Immigration Reform 2015: Republican Senators Fail In Second Vote To Defund Obama Immigrant Plan
U.S. Senate Republicans failed to block funding for President Barack Obama’s immigration plan Wednesday for the second time in two days during an ongoing battle over the funding of the Department of Homeland Security. The 53-47 vote forestalled another attempt to undermine the Obama executive actions that offer several million undocumented immigrants reprieves from deportation and that agencies under the Homeland Security umbrella are charged with carrying out. Senate Democrats blocked a similar $39.7 billion funding bill Tuesday.
In less than three weeks, the Homeland Security will run out of money. The vote Wednesday should push the White House and congressional Republicans closer to the negotiating table for a bill that funds the department in charge of protecting U.S. residents from terrorist attacks, as well as handing immigration matters. Senate Republicans Wednesday accused their Democratic counterparts of deliberately endangering the American people by blocking the bill.
“The legislation Democrats are filibustering would fund the Department of Homeland Security,” Senate Majority Leader Mitch McConnell said. “It would also protect American democracy from overreach described by President Obama as unwise and unfair. That’s it. You would think a bill like this would pass overwhelmingly.”
Democrats speaking on the Senate floor Wednesday afternoon said they would consider only a clean Homeland Security funding bill without the provisions attacking the president’s immigration initiatives.
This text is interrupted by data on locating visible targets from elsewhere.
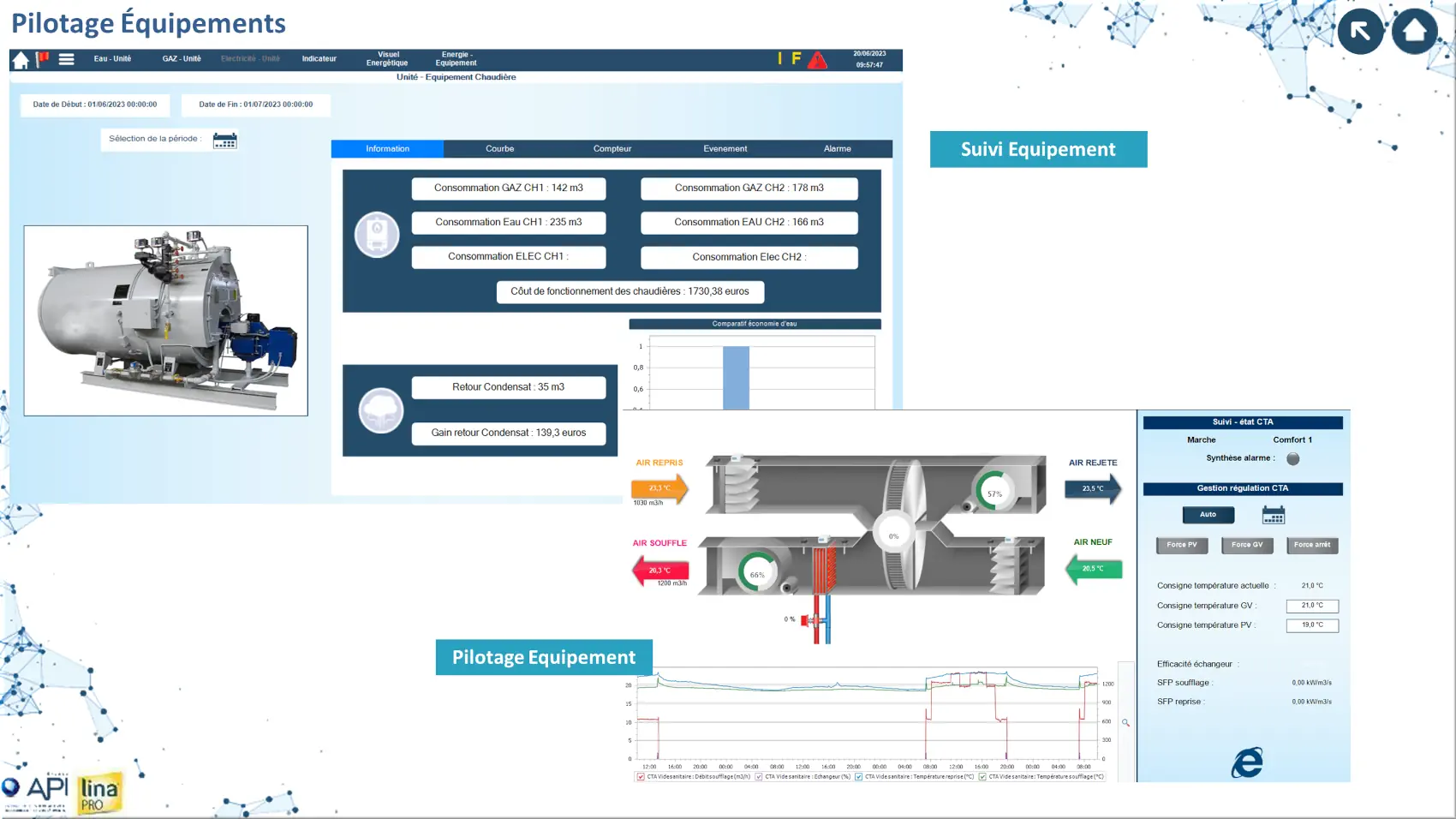Screen dimensions: 1456x819
Task: Click the red flag icon
Action: click(42, 59)

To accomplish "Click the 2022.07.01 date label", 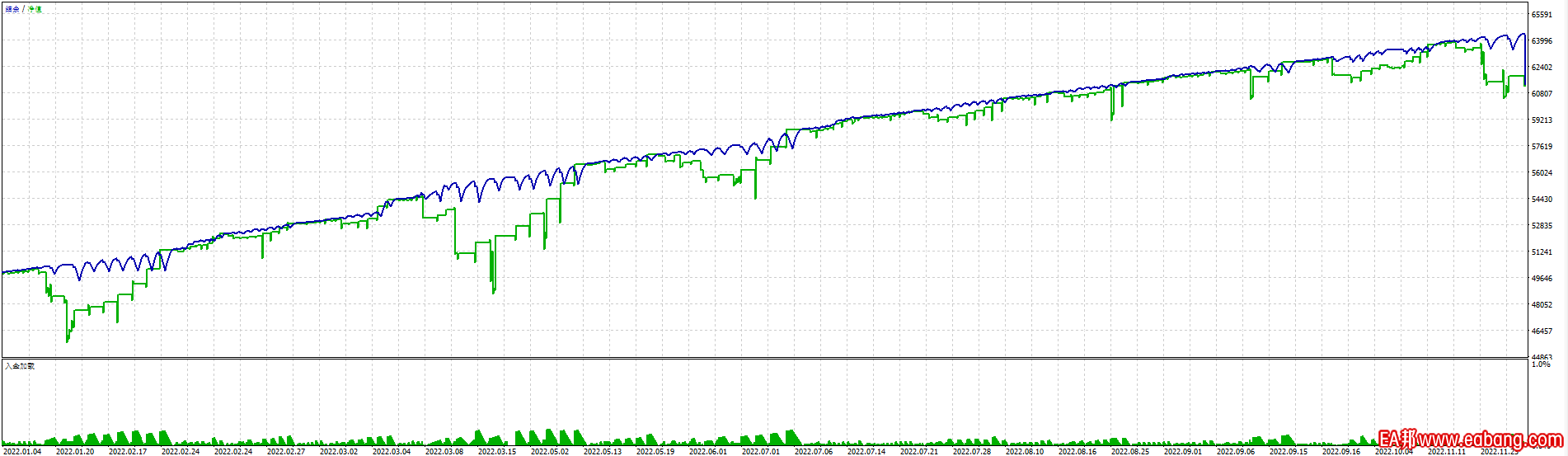I will [x=761, y=451].
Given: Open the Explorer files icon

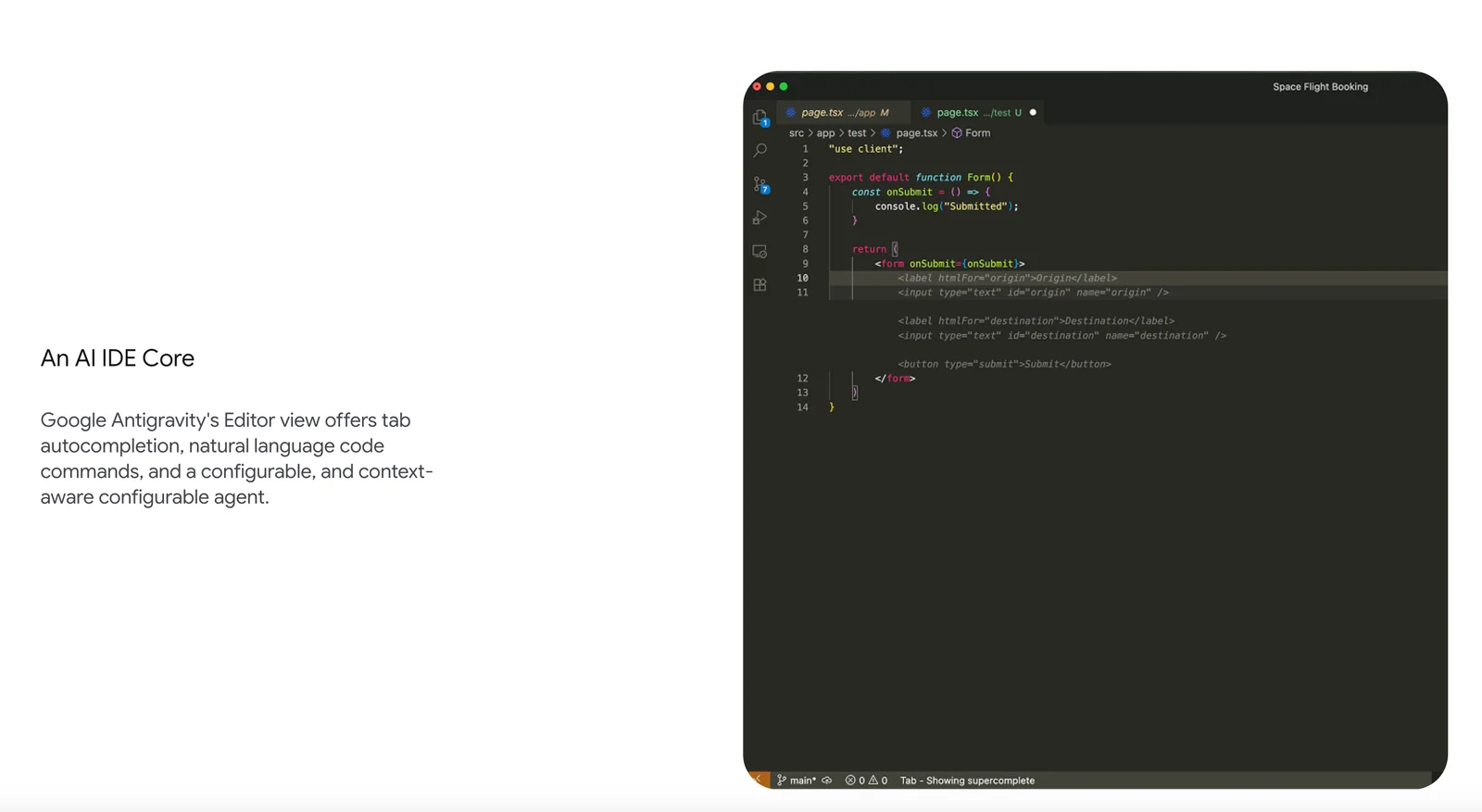Looking at the screenshot, I should (760, 118).
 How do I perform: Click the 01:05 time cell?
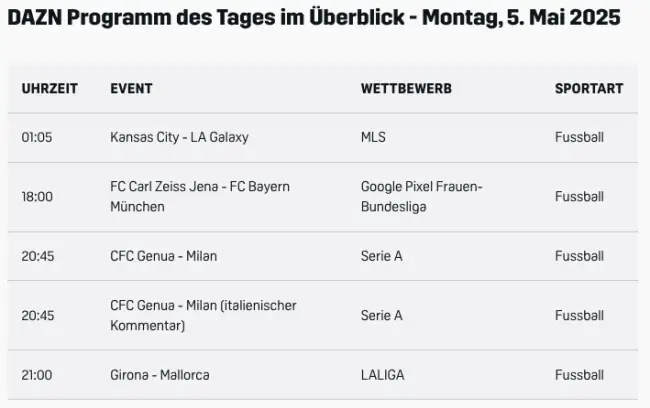tap(37, 138)
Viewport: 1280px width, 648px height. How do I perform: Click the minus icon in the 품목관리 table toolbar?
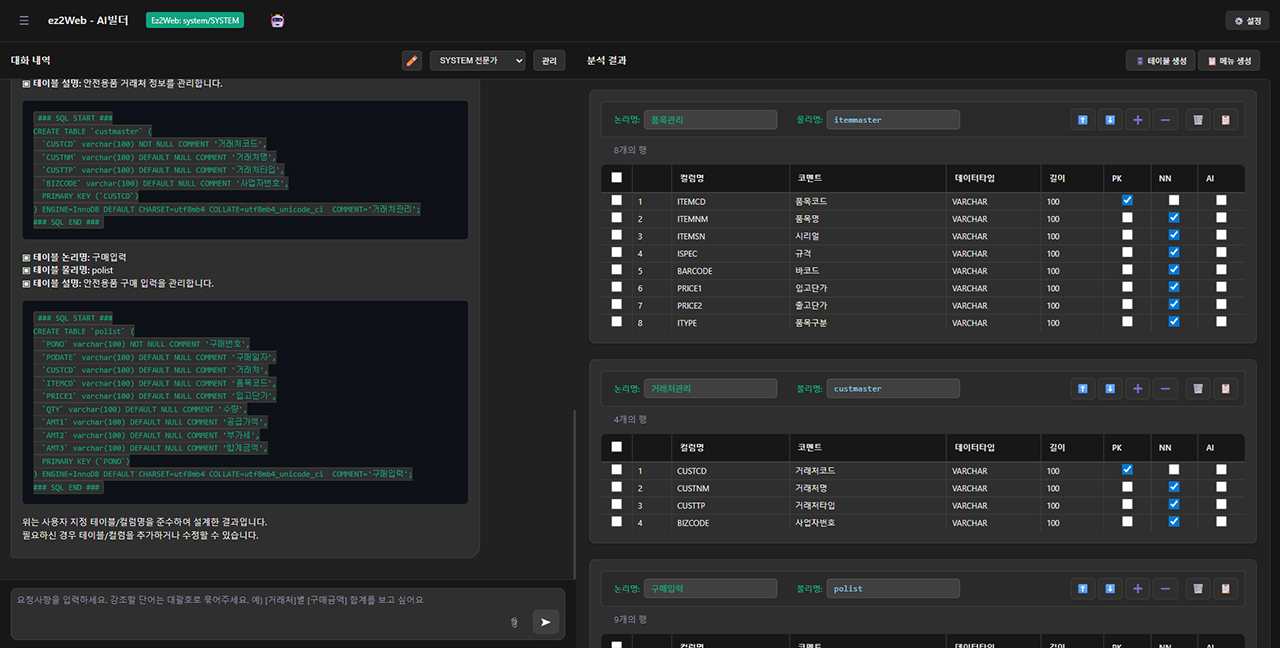click(x=1164, y=120)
If Congress misses its Feb. 27 deadline, many in the department’s 240,000-person workforce would have to work without pay, Obama has warned.
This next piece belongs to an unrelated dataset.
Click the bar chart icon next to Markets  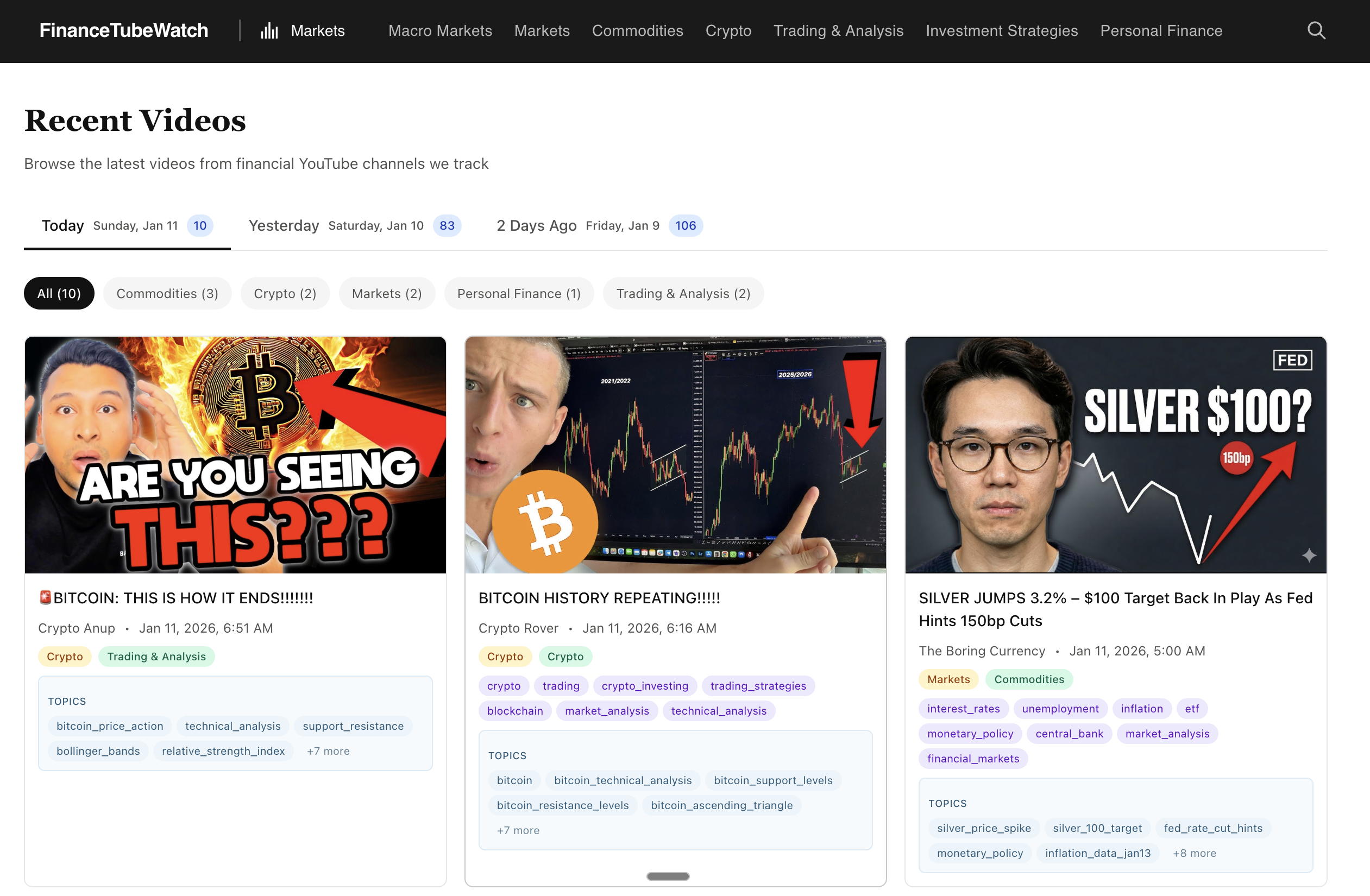(269, 31)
Homeland Security consists of 22 different federal agencies that were streamlined to defend against and respond to terrorist attacks; enhance immigration enforcement; and manage the federal response to man-made and natural disasters. In a reorganization, DHS absorbed the functions of the U.S. Immigration and Customs Enforcement and the U.S. Citizenship and Immigration Services agencies, as well as the Federal Emergency Management Agency. Famously criticized for its flawed response to Hurricane Katrina in 2005, FEMA absorbed the functions of four other disaster-response offices.